What you should do:
Would you reproduce every record exactly, leaving out the pictures?

______________________________

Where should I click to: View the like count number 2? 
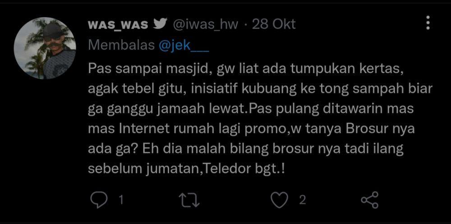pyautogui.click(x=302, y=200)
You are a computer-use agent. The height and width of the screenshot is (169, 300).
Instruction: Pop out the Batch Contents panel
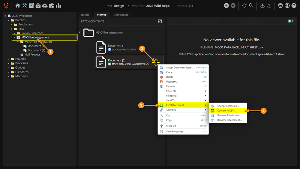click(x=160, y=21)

______________________________

Answer for this exercise:
Where should I click to: View the like count number 2? 
pyautogui.click(x=302, y=200)
You are a computer-use agent. The height and width of the screenshot is (169, 300).
Instruction: Pop out the Batch Contents panel
click(x=160, y=21)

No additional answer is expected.